▶ Given data:
>>>>>
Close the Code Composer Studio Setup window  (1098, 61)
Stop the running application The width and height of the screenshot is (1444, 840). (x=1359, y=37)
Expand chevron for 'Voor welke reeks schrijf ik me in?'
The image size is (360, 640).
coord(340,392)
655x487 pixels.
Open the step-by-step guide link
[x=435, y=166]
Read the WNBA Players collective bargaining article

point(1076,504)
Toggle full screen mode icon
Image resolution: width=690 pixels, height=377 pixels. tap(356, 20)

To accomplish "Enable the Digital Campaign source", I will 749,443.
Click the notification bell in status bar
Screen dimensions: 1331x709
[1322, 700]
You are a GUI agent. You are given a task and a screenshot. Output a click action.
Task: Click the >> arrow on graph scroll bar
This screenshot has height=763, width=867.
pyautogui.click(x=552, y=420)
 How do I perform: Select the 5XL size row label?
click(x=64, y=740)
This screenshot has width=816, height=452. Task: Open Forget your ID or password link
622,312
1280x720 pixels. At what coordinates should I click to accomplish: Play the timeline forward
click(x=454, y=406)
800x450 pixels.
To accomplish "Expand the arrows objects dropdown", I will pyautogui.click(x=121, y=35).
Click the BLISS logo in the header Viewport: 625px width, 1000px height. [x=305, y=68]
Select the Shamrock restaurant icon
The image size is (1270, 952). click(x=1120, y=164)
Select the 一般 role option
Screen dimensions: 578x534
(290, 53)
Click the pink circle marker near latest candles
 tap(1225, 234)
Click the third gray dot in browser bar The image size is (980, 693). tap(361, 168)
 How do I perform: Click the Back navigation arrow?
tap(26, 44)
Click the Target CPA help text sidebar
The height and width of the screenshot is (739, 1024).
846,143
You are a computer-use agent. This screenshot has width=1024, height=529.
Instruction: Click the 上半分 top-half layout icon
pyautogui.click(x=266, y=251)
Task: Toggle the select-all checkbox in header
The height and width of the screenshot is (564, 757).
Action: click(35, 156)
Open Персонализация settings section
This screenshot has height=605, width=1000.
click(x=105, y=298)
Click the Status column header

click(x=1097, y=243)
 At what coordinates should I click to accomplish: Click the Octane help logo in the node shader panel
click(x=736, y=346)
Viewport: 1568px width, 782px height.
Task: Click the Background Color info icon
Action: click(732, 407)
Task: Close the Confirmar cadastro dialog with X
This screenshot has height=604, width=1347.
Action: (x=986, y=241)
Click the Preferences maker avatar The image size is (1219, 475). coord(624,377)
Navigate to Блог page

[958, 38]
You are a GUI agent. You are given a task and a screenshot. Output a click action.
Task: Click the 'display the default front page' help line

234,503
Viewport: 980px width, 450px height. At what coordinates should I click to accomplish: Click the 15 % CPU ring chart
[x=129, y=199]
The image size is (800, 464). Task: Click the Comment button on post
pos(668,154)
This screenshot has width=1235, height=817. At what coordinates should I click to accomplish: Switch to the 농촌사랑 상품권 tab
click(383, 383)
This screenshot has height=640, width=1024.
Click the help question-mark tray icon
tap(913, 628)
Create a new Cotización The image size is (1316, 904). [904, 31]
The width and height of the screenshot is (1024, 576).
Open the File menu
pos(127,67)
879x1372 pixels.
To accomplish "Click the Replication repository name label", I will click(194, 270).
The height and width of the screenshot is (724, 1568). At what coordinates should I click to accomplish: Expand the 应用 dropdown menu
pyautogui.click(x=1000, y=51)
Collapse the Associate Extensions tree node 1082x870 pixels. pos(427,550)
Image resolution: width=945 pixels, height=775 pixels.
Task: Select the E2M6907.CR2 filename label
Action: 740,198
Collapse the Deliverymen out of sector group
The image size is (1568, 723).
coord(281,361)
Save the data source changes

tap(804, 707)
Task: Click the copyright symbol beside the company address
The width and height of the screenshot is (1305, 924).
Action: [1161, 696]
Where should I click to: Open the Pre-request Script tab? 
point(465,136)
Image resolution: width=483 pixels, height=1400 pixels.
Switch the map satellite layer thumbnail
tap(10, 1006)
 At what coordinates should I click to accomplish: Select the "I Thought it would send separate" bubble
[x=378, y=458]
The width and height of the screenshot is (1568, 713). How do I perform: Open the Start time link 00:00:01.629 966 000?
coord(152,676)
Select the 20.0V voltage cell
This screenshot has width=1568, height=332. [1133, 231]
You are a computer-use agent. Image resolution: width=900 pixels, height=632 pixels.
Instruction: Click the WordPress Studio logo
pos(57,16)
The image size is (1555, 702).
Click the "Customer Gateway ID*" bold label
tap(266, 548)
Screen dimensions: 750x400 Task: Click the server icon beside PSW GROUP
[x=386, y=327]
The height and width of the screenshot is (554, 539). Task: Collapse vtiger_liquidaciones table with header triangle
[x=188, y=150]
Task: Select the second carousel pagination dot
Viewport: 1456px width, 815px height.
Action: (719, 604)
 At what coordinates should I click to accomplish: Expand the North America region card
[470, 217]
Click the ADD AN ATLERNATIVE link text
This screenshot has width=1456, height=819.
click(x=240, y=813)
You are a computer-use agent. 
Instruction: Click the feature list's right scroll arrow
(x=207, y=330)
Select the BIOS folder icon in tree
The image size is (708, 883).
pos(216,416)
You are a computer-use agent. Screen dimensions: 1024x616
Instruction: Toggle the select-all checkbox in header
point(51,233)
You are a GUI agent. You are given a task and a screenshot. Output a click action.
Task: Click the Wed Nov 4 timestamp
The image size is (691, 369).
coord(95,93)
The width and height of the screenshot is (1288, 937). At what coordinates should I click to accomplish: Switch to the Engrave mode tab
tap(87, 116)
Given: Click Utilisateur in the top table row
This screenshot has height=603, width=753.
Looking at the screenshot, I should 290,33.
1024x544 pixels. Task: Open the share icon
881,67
<<<<<
Substitute "desktop automation agent" for "computer-use agent" throughout the entries above, and give them back with nothing else changed.

Close the Code Composer Studio Setup window  (1098, 61)
Stop the running application The width and height of the screenshot is (1444, 840). (x=1359, y=37)
Expand chevron for 'Voor welke reeks schrijf ik me in?'
The image size is (360, 640).
coord(340,392)
655x487 pixels.
Open the step-by-step guide link
[x=435, y=166]
Read the WNBA Players collective bargaining article

point(1076,504)
Toggle full screen mode icon
Image resolution: width=690 pixels, height=377 pixels. tap(356, 20)

To accomplish "Enable the Digital Campaign source", I will 749,443.
Click the notification bell in status bar
Screen dimensions: 1331x709
[1322, 700]
You are a GUI agent. You are given a task and a screenshot. Output a click action.
Task: Click the >> arrow on graph scroll bar
This screenshot has height=763, width=867.
pyautogui.click(x=552, y=420)
 How do I perform: Select the 5XL size row label?
click(x=64, y=740)
This screenshot has width=816, height=452. Task: Open Forget your ID or password link
622,312
1280x720 pixels. At what coordinates should I click to accomplish: Play the timeline forward
click(x=454, y=406)
800x450 pixels.
To accomplish "Expand the arrows objects dropdown", I will pyautogui.click(x=121, y=35).
Click the BLISS logo in the header Viewport: 625px width, 1000px height. [x=305, y=68]
Select the Shamrock restaurant icon
The image size is (1270, 952). click(x=1120, y=164)
Select the 一般 role option
Screen dimensions: 578x534
(290, 53)
Click the pink circle marker near latest candles
 tap(1225, 234)
Click the third gray dot in browser bar The image size is (980, 693). tap(361, 168)
 How do I perform: Click the Back navigation arrow?
tap(26, 44)
Click the Target CPA help text sidebar
The height and width of the screenshot is (739, 1024).
846,143
You are a desktop automation agent. This screenshot has width=1024, height=529.
Instruction: Click the 上半分 top-half layout icon
pyautogui.click(x=266, y=251)
Task: Toggle the select-all checkbox in header
The height and width of the screenshot is (564, 757).
Action: click(35, 156)
Open Персонализация settings section
This screenshot has height=605, width=1000.
click(x=105, y=298)
Click the Status column header

click(x=1097, y=243)
 At what coordinates should I click to accomplish: Click the Octane help logo in the node shader panel
click(x=736, y=346)
Viewport: 1568px width, 782px height.
Task: Click the Background Color info icon
Action: click(732, 407)
Task: Close the Confirmar cadastro dialog with X
This screenshot has height=604, width=1347.
Action: (x=986, y=241)
Click the Preferences maker avatar The image size is (1219, 475). coord(624,377)
Navigate to Блог page

[958, 38]
You are a GUI agent. You are given a task and a screenshot. Output a click action.
Task: Click the 'display the default front page' help line

234,503
Viewport: 980px width, 450px height. At what coordinates should I click to accomplish: Click the 15 % CPU ring chart
[x=129, y=199]
The image size is (800, 464). Task: Click the Comment button on post
pos(668,154)
This screenshot has width=1235, height=817. At what coordinates should I click to accomplish: Switch to the 농촌사랑 상품권 tab
click(383, 383)
This screenshot has height=640, width=1024.
Click the help question-mark tray icon
tap(913, 628)
Create a new Cotización The image size is (1316, 904). [904, 31]
The width and height of the screenshot is (1024, 576).
Open the File menu
pos(127,67)
879x1372 pixels.
To accomplish "Click the Replication repository name label", I will click(194, 270).
The height and width of the screenshot is (724, 1568). At what coordinates should I click to accomplish: Expand the 应用 dropdown menu
pyautogui.click(x=1000, y=51)
Collapse the Associate Extensions tree node 1082x870 pixels. pos(427,550)
Image resolution: width=945 pixels, height=775 pixels.
Task: Select the E2M6907.CR2 filename label
Action: 740,198
Collapse the Deliverymen out of sector group
The image size is (1568, 723).
coord(281,361)
Save the data source changes

tap(804, 707)
Task: Click the copyright symbol beside the company address
The width and height of the screenshot is (1305, 924).
Action: [1161, 696]
Where should I click to: Open the Pre-request Script tab? 
point(465,136)
Image resolution: width=483 pixels, height=1400 pixels.
Switch the map satellite layer thumbnail
tap(10, 1006)
 At what coordinates should I click to accomplish: Select the "I Thought it would send separate" bubble
[x=378, y=458]
The width and height of the screenshot is (1568, 713). How do I perform: Open the Start time link 00:00:01.629 966 000?
coord(152,676)
Select the 20.0V voltage cell
This screenshot has width=1568, height=332. [1133, 231]
You are a desktop automation agent. Image resolution: width=900 pixels, height=632 pixels.
Instruction: Click the WordPress Studio logo
pos(57,16)
The image size is (1555, 702).
Click the "Customer Gateway ID*" bold label
tap(266, 548)
Screen dimensions: 750x400 Task: Click the server icon beside PSW GROUP
[x=386, y=327]
The height and width of the screenshot is (554, 539). Task: Collapse vtiger_liquidaciones table with header triangle
[x=188, y=150]
Task: Select the second carousel pagination dot
Viewport: 1456px width, 815px height.
Action: (719, 604)
 At what coordinates should I click to accomplish: Expand the North America region card
[470, 217]
Click the ADD AN ATLERNATIVE link text
This screenshot has width=1456, height=819.
click(x=240, y=813)
You are a desktop automation agent. 
Instruction: Click the feature list's right scroll arrow
(x=207, y=330)
Select the BIOS folder icon in tree
The image size is (708, 883).
pos(216,416)
You are a desktop automation agent. Screen dimensions: 1024x616
Instruction: Toggle the select-all checkbox in header
point(51,233)
You are a GUI agent. You are given a task and a screenshot. Output a click action.
Task: Click the Wed Nov 4 timestamp
The image size is (691, 369).
coord(95,93)
The width and height of the screenshot is (1288, 937). At what coordinates should I click to accomplish: Switch to the Engrave mode tab
tap(87, 116)
Given: Click Utilisateur in the top table row
This screenshot has height=603, width=753.
Looking at the screenshot, I should 290,33.
1024x544 pixels. Task: Open the share icon
881,67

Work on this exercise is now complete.